Another advantage. Another edge. 

Let the desperate build fires. Let them cluster near streams. More beacons to hunt by. 

His killing rhythm required no rest—just blink, stab, rinse and repeat. The military rations even eliminated meal breaks; he ate between teleports, barely slowing. Only exhaustion could curb his spree, and even that concession would be minimal—maybe an hour's sleep when the moon peaked. 

Two straight days of murder? Impossible. 

But forty-seven hours? That he could do.

The third-stage beast collapsed with a wet crunch, its chitinous abdomen split open by spatial shearing. Vael watched its death throes dispassionately—six segmented legs scraping furrows in the dirt, mandibles clicking uselessly—before checking the rankings:

- **Total remaining:** 702 

- **Serpes:** 2nd place (4,850 pts) 

- **Arconis Von Dratona:** 1st place (5,120 pts) 

That damned name again. 

"Arconis Von Dratona," Vael muttered, rolling the aristocratic syllables like a bitter lozenge on his tongue. For twelve straight hours, the bastard had maintained his lead with infuriating precision—always 200-300 points ahead, as if he could predict Vael's every kill. 

The memory surfaced unbidden: that lean figure sitting cross-legged at the courtyard's edge, tracing arcane symbols in the dirt with his stick. Not a single muscle tensed despite the chaos around him. Not even when the bells rang. 

Vael's fingers tightened around his rapier. His blood sang at the thought of testing that calm against his blade. 

*Lure him. Make him bleed. Take his points and his pride.* 

The fantasy shimmered—Arconis's scythe whirling in moonlight, spatial edges meeting cursed steel—but he forced it down. Premature. 

His calloused finger dragged down the rankings until—there. **Elana: 34th place (1,890 pts).** 

A smirk tugged at his scar. "Still in the fight, huh?" 

Spatial Awareness pulsed—two voids, absent of all mana, hunched over a small, contained campfire thirty meters east. Another desperate pact between cowards.
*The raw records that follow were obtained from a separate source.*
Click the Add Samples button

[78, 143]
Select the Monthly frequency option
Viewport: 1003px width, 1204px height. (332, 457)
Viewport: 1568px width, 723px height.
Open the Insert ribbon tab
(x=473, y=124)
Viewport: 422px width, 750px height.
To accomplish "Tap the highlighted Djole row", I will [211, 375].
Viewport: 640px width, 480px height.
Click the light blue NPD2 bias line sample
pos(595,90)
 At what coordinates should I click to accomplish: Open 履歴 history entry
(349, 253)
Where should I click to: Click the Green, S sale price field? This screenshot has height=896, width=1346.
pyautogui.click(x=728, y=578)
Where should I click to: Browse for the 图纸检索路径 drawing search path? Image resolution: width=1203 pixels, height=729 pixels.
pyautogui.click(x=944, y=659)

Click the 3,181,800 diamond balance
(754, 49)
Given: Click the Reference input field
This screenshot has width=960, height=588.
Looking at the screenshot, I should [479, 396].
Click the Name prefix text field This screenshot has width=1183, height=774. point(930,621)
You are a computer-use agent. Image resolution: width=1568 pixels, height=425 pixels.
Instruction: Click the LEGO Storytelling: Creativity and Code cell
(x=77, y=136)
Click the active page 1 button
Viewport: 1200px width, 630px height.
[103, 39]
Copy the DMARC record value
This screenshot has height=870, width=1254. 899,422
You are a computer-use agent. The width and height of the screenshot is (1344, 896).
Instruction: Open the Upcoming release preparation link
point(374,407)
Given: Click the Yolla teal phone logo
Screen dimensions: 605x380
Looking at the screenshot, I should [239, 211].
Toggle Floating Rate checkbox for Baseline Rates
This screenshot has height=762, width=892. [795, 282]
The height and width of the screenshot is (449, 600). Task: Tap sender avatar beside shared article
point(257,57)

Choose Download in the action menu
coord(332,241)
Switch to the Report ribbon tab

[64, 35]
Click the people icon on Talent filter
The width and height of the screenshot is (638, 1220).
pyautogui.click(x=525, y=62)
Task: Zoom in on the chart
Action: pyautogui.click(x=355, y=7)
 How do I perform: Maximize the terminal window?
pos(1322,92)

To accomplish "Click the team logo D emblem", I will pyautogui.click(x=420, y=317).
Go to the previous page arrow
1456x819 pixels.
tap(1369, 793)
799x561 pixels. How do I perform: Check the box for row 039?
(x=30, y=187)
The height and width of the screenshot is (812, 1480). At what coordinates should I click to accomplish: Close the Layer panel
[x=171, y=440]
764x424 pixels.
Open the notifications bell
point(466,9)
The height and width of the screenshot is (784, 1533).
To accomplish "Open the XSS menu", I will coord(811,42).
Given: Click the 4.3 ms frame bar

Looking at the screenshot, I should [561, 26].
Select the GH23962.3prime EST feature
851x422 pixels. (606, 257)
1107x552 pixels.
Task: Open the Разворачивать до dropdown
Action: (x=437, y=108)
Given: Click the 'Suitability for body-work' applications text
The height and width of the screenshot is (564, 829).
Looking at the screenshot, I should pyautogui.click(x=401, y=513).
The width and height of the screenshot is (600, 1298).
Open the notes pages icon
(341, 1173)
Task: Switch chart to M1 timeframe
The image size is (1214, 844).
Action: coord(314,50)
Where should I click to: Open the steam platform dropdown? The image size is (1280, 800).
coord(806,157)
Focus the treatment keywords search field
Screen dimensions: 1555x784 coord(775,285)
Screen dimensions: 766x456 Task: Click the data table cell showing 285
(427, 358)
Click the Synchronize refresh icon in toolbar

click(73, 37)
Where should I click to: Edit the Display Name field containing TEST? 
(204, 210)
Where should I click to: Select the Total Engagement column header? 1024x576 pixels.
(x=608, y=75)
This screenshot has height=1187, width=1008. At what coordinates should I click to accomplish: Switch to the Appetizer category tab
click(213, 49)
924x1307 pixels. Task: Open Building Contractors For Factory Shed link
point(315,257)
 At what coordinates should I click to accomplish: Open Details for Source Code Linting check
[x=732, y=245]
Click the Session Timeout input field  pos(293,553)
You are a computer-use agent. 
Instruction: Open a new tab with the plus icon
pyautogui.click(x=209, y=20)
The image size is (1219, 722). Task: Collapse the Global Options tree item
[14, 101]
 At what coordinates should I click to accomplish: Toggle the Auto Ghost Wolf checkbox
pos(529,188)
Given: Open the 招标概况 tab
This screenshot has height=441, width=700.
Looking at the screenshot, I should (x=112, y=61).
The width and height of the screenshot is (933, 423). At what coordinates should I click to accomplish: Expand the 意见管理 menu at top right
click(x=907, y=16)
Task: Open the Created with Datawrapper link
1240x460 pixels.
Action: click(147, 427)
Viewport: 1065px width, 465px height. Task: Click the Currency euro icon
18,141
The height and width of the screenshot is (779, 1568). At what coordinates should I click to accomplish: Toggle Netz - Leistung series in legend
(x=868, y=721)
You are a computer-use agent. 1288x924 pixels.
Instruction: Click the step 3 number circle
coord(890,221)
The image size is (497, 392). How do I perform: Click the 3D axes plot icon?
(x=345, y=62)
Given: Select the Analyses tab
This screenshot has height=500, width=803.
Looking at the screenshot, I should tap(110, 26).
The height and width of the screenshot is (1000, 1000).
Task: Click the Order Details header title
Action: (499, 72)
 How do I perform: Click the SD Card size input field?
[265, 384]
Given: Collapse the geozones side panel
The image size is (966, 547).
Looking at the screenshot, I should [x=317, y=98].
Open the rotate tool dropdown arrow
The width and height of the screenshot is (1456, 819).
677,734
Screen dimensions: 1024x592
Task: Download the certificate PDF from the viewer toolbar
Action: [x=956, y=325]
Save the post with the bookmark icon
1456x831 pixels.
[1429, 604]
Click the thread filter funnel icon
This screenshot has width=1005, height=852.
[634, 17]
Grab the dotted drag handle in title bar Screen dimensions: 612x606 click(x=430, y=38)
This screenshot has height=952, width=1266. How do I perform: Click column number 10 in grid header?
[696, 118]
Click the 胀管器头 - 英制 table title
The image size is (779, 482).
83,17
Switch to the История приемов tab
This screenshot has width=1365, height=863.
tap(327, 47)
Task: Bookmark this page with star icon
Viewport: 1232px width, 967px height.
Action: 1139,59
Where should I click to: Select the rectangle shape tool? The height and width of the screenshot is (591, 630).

Normally he'd have already teleported behind them, but tonight... 

Vael blinked into the branches above their clearing, boots settling silently on an oak limb. The scent of charred monster meat and nervous sweat rose to meet him. 

Let them whisper. He'd take their points soon enough. 

A glance told Vael everything. 

The pair sat just far enough apart to suggest caution, just close enough to imply trust. Two boys—one dark-skinned and broad, his too-fine silk tunic straining over his stomach, a serviceable sword strapped awkwardly to his hip. The other… 

*Him.* 

The white-haired "pant-wetter" from the courtyard. 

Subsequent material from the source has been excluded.